I get ya! And who knew that "see you later alligator" would actally be a "normal" part of my daily repetoire. It's a bit embarassing when I say it to total stranger though. :^/
No matter how often you write, I'll keep reading, because when I do I find myself laughing, nodding in agreement or sighing in contemplation (sometimes while reading a single post). Do what you need to do for your own well-being and post as often (or as little) as you like. You'll always be in my reader. :)
I still miss you! Do I need to head up to Atlanta? You ok?

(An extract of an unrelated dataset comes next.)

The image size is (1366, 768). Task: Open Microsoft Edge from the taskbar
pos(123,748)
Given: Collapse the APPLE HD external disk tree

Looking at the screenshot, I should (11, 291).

Aw, thank you Ms. Beth! I'm okay. It's been a busy, busy summer. Here is what I thought would happen when I joined Parenthood: I'd have no time during the Newborn Phase, and then lots of time after that. But heck no, man. Parenting a Beyond-Newborn baby is way more involved and busy. They're like puppies. Magnetic puppies on steroids. Magnetic puppies on steroids that never, ever stop trying to use you as their personal jungle gym.
I'm okay. We're all fine here. About to enjoy 2 moe furlough/unpaid extra vacation days courtesy Sonny Perdue, and so we're all just fine and dandy.
I do have lots of things to write about; it's just that I can't get online until after small child goes to bed. And that's when I check email, feed my facebook addiction, and google things like "decorating a powder room" and "what meat goes with a greek salad" and "how the hell did i end up doing all the cooking, cleaning, laundry, AND diaper changing" and "ffggghghhzgggzshahga." (That last one was Melissa, when I made the mistake of sitting her near me while I tried to do computer work.)
At some point, I'll fit in a spot in my schedule to write and visit blogs again. Thanks for checking on me!